Engineering Densely Packed Ion-Cluster Electrolytes for Wide-Temperature Lithium–Sulfurized Polyacrylonitrile Batteries

The electrolyte plays an essential role in the advancement of lithium–sulfur batteries (LSBs), as it not only transports the charge carriers but also extensively influences sulfur conversion mechanisms and electrode–electrolyte interphases formed on the electrode surface, thereby directly impacting battery performance. However, the majority of existing electrolytes suffer from incompatibility with either the Li anode or the sulfur cathode. Here, we develop a densely packed ion-cluster electrolyte (DPIE) through the strategic combination of a weakly solvating solvent and an inert diluent, resulting in the self-assembly of abundant compact ion-pair aggregates within its structure. This peculiar solvation structure promotes fast Li+ desolvation, the formation of robust electrode–electrolyte interphases, and the suppression of polysulfide dissolution. Leveraging the tailored DPIE, room-temperature Li||sulfurized polyacrylonitrile (SPAN) batteries demonstrate 300 stable cycles with a capacity retention of 97.8% and a steady Coulombic efficiency exceeding 99.9%. Even under a limited negative/positive areal capacity ratio of four, the Li||SPAN cells exhibit good stability over 250 cycles with 97.1% capacity retention. Furthermore, Li||SPAN batteries show impressive stability over a wide temperature range spanning from −20 to 60 °C and exhibit reversibility at −10 °C over 200 cycles. This electrolyte design enables LSBs with prolonged operational lifetimes, rapid charging capabilities, and expanded temperature tolerance.

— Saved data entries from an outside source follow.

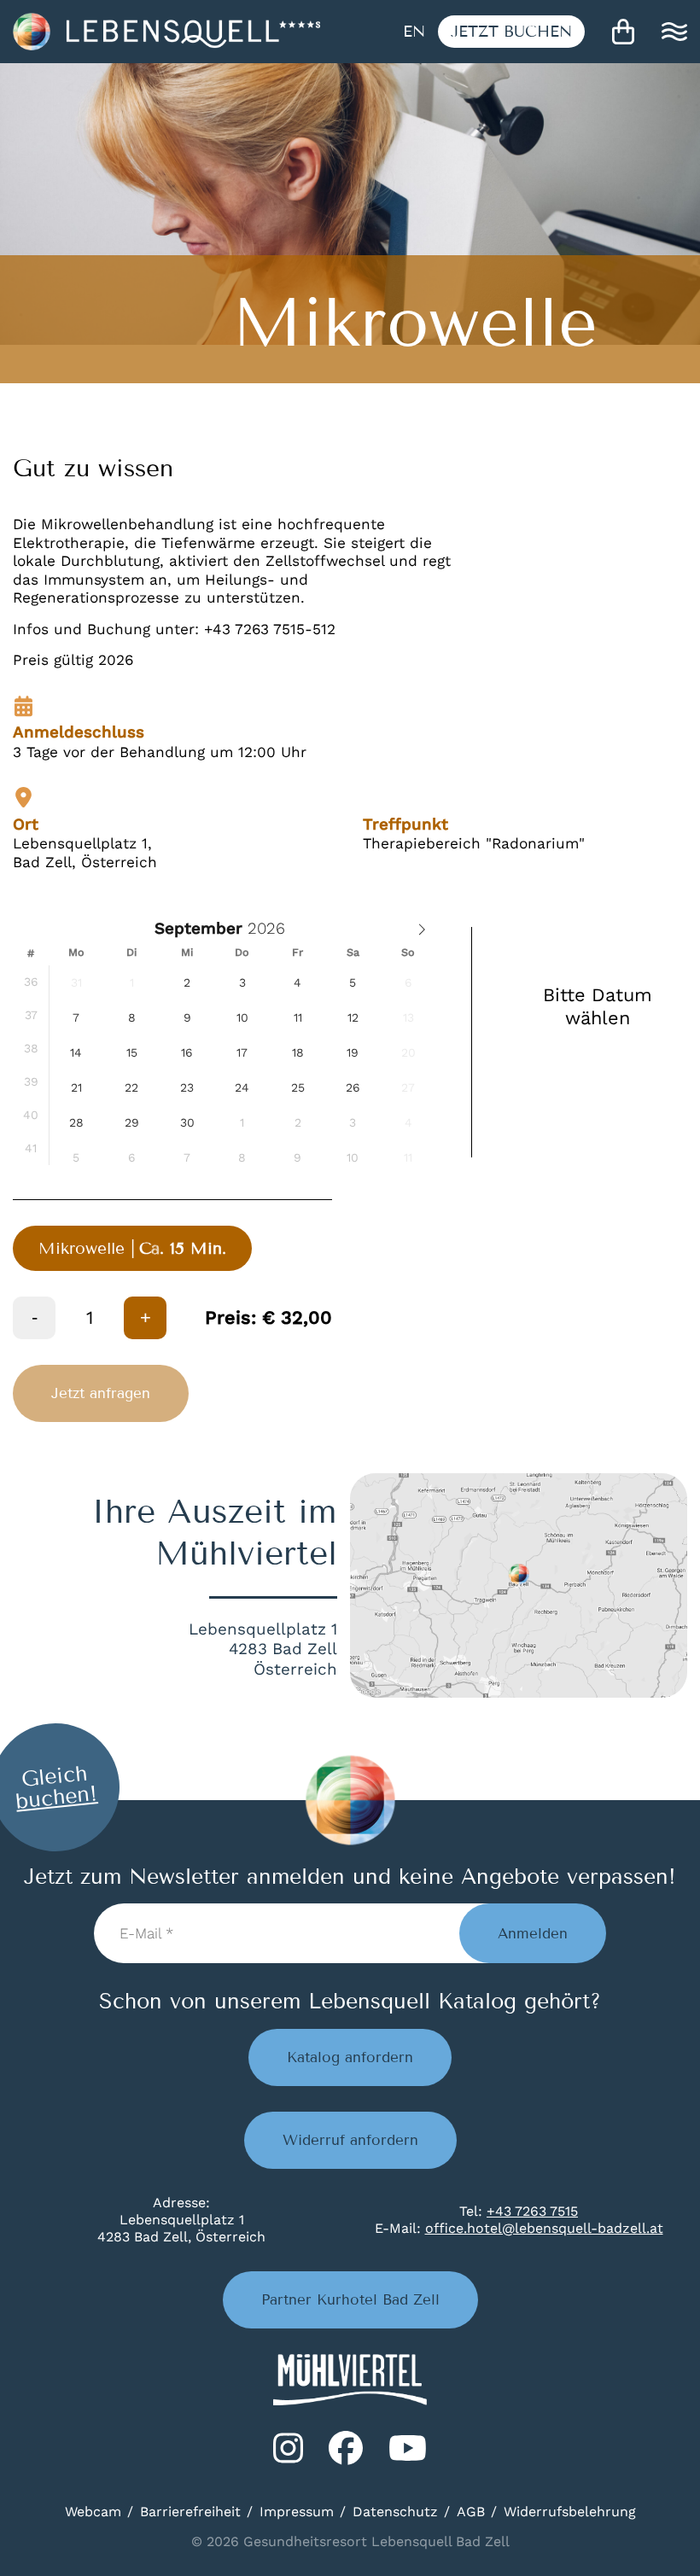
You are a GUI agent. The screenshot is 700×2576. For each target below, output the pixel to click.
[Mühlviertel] (350, 2379)
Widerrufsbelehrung (570, 2511)
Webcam (93, 2511)
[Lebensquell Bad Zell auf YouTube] (407, 2448)
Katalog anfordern (350, 2057)
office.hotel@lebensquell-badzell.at (544, 2228)
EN (414, 31)
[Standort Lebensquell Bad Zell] (518, 1585)
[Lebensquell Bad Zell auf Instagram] (288, 2448)
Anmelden (533, 1934)
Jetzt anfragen (100, 1393)
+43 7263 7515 (532, 2211)
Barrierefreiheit (190, 2511)
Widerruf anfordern (350, 2140)
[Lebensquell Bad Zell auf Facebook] (346, 2448)
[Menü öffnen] (674, 31)
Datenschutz (395, 2511)
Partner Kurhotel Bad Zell (350, 2300)
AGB (471, 2511)
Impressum (297, 2511)
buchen (511, 31)
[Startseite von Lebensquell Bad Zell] (166, 31)
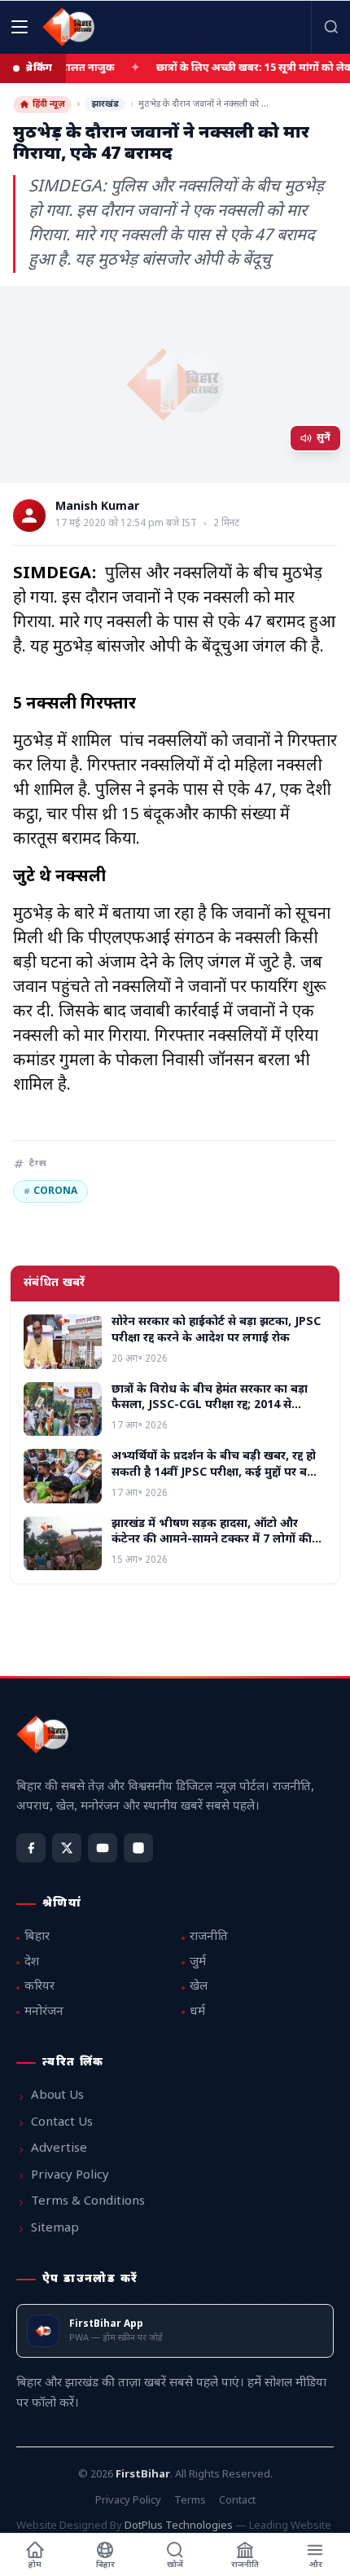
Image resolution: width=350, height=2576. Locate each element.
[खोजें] (330, 27)
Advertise (59, 2149)
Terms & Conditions (88, 2202)
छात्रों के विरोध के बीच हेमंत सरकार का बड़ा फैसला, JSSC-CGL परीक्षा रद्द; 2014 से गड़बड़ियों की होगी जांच (210, 1405)
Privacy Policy (70, 2175)
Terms (190, 2501)
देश (31, 1962)
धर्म (197, 2012)
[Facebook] (31, 1848)
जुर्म (198, 1962)
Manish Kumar (97, 507)
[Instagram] (138, 1848)
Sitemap (55, 2228)
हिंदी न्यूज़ (49, 104)
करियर (39, 1987)
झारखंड (105, 104)
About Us (57, 2096)
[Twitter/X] (66, 1848)
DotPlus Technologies (179, 2526)
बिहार (37, 1937)
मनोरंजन (43, 2012)
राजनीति (209, 1937)
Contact (237, 2501)
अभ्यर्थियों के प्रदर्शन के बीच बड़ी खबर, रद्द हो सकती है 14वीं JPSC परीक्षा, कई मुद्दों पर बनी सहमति (215, 1472)
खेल (199, 1987)
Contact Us (62, 2123)
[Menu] (19, 27)
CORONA (50, 1191)
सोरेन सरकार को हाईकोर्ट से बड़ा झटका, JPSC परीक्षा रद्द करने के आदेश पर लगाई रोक (216, 1329)
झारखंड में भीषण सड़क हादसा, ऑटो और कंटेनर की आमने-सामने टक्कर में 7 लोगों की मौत (212, 1540)
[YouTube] (102, 1848)
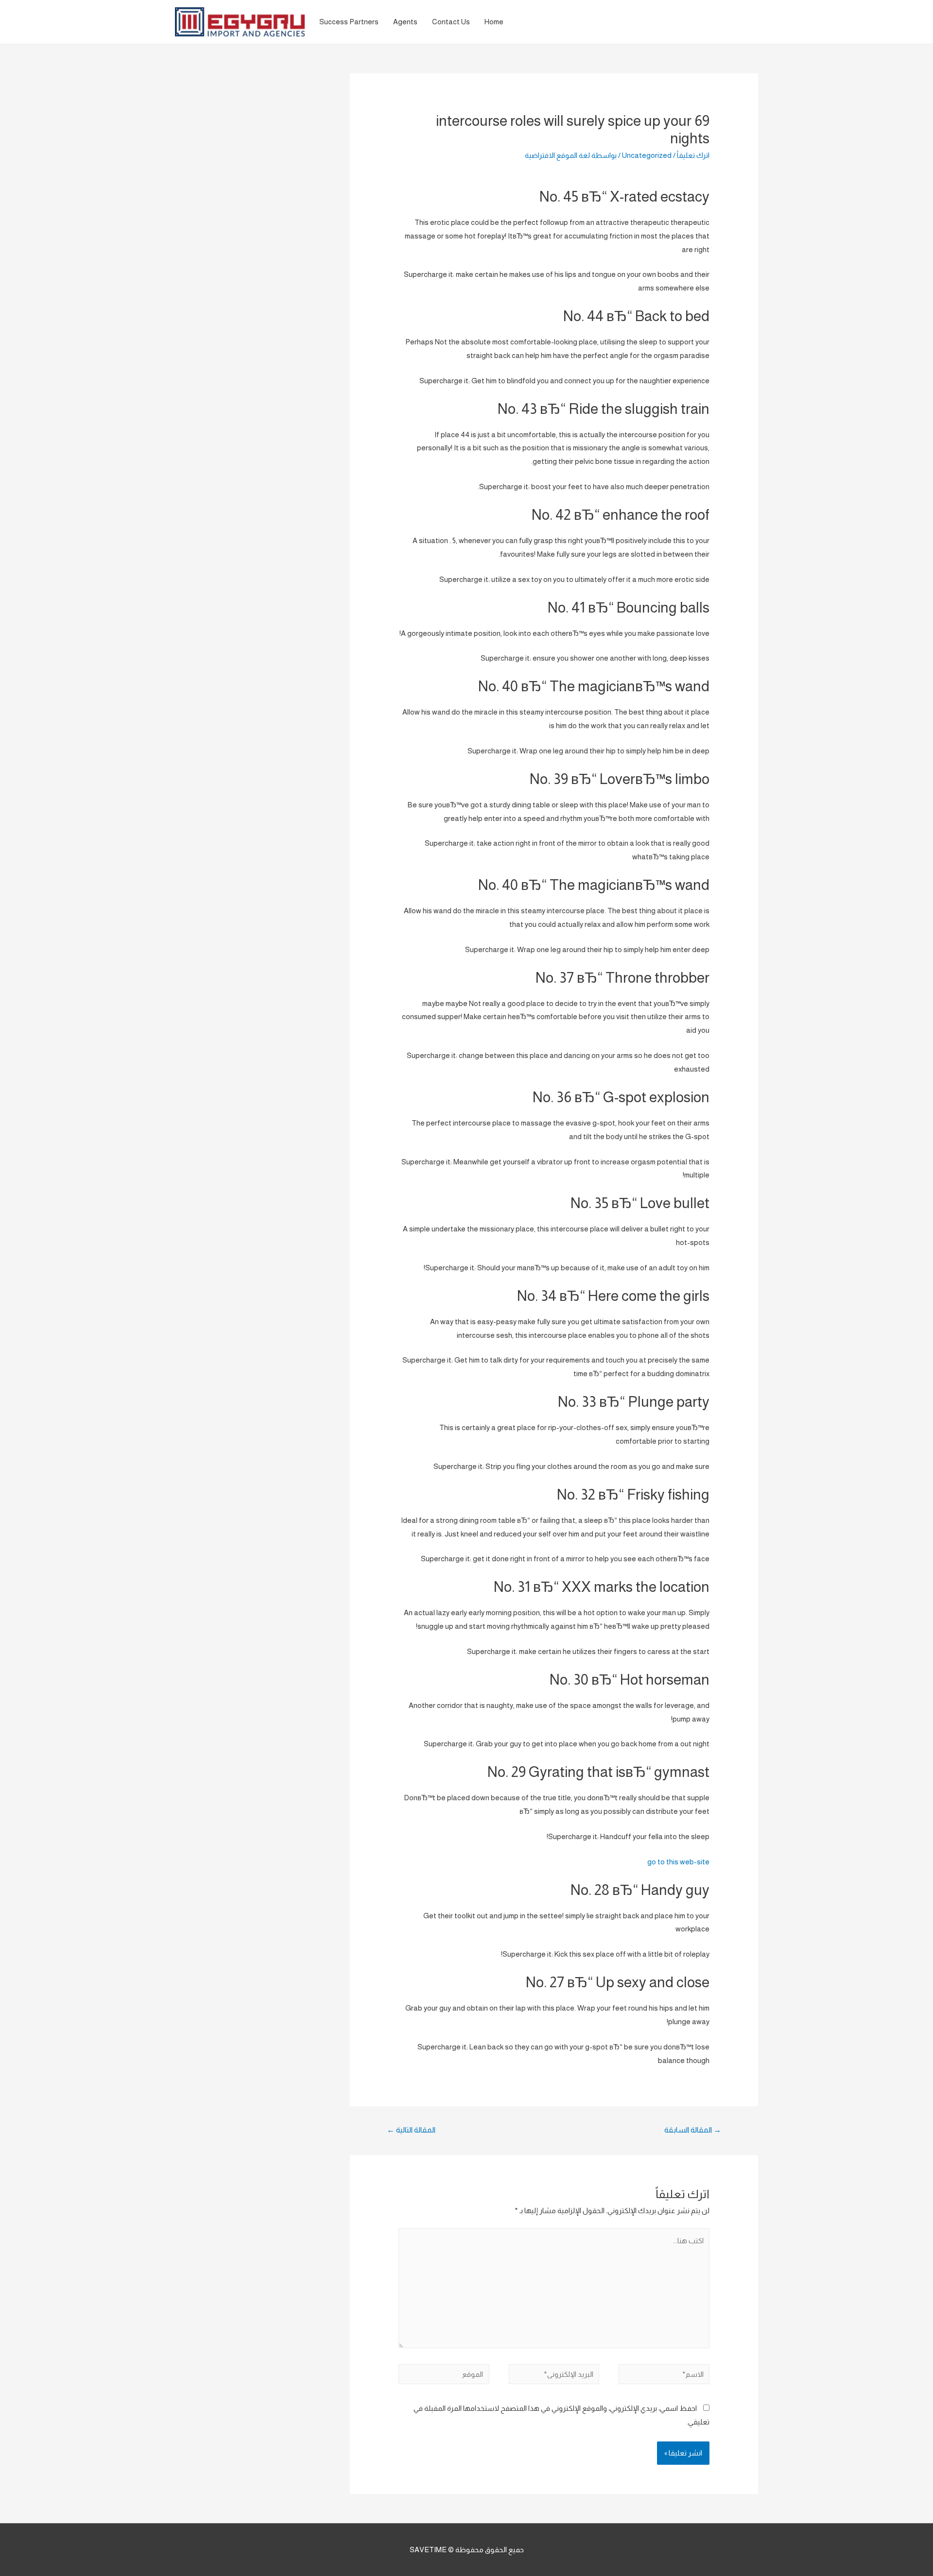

电解液在锂硫电池（Lithium-Sulfur Batteries，LSBs）的研发进程中发挥着不可或缺的关键作用：它不仅负责传输电荷载流子，还会显著影响硫的转化机制以及电极表面生成的电极-电解液界面，进而直接影响电池的整体性能。然而，当前绝大多数电解液均存在与锂负极或硫正极兼容性欠佳的问题。本研究通过将弱溶剂化溶剂与惰性稀释剂进行策略性复合，成功开发出一种致密离子团簇电解液（Densely Packed Ion-Cluster Electrolyte，DPIE），其结构内可自组装形成大量紧凑的离子对聚集体。这种特殊的溶剂化结构能够促进锂离子（Li+）快速脱溶剂化，助力形成稳定可靠的电极-电解液界面，并有效抑制多硫化物的溶解。借助定制化的致密离子团簇电解液，室温下的锂||硫化聚丙烯腈（sulfurized polyacrylonitrile，SPAN）电池可实现300次稳定循环，容量保持率达97.8%，库仑效率（Coulombic Efficiency）稳定维持在99.9%以上。即使在负极/正极面容量（areal capacity）比仅为4的严苛条件下，锂||SPAN电池仍可实现250次以上的稳定循环，容量保持率为97.1%。此外，锂||SPAN电池在-20℃至60℃的宽温度区间内均展现出优异的循环稳定性，且在-10℃下可完成200次以上的可逆循环。该电解液设计方案可赋予锂硫电池更长的循环寿命、更快的充电速率以及更宽泛的温度适用范围。